**Exercise**
Please copy out everything from the line containing "coordinates (793, 360)." down to the line containing "so click(885, 263).", character for character, keeping both of those lines.

[Entries taken from a collection]
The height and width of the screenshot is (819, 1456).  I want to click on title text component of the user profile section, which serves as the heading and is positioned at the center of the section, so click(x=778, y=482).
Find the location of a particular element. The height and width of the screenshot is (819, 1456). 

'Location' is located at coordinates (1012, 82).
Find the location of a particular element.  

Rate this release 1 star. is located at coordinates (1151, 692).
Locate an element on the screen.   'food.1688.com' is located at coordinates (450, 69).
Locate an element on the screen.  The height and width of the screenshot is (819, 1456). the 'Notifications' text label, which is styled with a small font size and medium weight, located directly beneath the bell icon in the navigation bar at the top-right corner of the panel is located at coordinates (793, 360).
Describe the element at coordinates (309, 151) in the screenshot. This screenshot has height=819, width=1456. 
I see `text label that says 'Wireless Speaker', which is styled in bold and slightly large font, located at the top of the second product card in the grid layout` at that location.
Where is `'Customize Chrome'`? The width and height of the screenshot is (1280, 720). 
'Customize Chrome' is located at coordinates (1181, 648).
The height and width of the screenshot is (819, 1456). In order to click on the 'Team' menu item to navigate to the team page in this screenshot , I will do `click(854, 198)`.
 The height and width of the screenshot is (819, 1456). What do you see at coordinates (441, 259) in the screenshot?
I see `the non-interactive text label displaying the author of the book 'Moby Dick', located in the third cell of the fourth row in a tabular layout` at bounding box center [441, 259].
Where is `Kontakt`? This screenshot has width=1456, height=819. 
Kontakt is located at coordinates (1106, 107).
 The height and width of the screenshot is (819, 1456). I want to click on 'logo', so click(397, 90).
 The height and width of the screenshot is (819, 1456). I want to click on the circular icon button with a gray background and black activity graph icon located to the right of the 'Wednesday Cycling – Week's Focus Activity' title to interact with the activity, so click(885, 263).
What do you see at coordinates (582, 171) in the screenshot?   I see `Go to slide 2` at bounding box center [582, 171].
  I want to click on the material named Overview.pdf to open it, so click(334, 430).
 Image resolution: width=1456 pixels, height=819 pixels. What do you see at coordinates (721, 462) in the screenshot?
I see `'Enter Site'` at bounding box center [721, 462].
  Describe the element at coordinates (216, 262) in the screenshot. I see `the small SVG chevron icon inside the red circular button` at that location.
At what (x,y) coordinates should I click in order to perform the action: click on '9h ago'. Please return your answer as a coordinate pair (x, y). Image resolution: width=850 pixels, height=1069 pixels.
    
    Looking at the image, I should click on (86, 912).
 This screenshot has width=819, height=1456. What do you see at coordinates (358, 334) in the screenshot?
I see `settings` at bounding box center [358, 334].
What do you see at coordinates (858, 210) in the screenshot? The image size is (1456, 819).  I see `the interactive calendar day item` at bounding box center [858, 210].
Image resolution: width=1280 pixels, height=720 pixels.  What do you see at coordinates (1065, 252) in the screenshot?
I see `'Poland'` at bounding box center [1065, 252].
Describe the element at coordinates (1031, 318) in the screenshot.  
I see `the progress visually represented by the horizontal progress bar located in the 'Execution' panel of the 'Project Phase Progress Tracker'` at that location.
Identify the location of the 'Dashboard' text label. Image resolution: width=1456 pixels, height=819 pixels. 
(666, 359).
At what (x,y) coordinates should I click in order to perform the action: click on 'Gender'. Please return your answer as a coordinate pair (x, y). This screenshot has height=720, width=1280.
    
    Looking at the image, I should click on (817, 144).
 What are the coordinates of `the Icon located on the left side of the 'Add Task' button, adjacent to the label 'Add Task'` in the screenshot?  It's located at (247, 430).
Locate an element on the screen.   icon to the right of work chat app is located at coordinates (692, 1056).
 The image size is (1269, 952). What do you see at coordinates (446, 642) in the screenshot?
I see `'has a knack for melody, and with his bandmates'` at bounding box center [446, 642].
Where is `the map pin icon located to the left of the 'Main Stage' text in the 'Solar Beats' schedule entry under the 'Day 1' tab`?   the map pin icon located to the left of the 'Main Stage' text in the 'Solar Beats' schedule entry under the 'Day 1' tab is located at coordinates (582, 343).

**Exercise response**
Locate an element on the screen.  The height and width of the screenshot is (819, 1456). the 'Notifications' text label, which is styled with a small font size and medium weight, located directly beneath the bell icon in the navigation bar at the top-right corner of the panel is located at coordinates (793, 360).
Describe the element at coordinates (309, 151) in the screenshot. This screenshot has height=819, width=1456. 
I see `text label that says 'Wireless Speaker', which is styled in bold and slightly large font, located at the top of the second product card in the grid layout` at that location.
Where is `'Customize Chrome'`? The width and height of the screenshot is (1280, 720). 
'Customize Chrome' is located at coordinates (1181, 648).
The height and width of the screenshot is (819, 1456). In order to click on the 'Team' menu item to navigate to the team page in this screenshot , I will do `click(854, 198)`.
 The height and width of the screenshot is (819, 1456). What do you see at coordinates (441, 259) in the screenshot?
I see `the non-interactive text label displaying the author of the book 'Moby Dick', located in the third cell of the fourth row in a tabular layout` at bounding box center [441, 259].
Where is `Kontakt`? This screenshot has width=1456, height=819. 
Kontakt is located at coordinates (1106, 107).
 The height and width of the screenshot is (819, 1456). I want to click on 'logo', so click(397, 90).
 The height and width of the screenshot is (819, 1456). I want to click on the circular icon button with a gray background and black activity graph icon located to the right of the 'Wednesday Cycling – Week's Focus Activity' title to interact with the activity, so click(885, 263).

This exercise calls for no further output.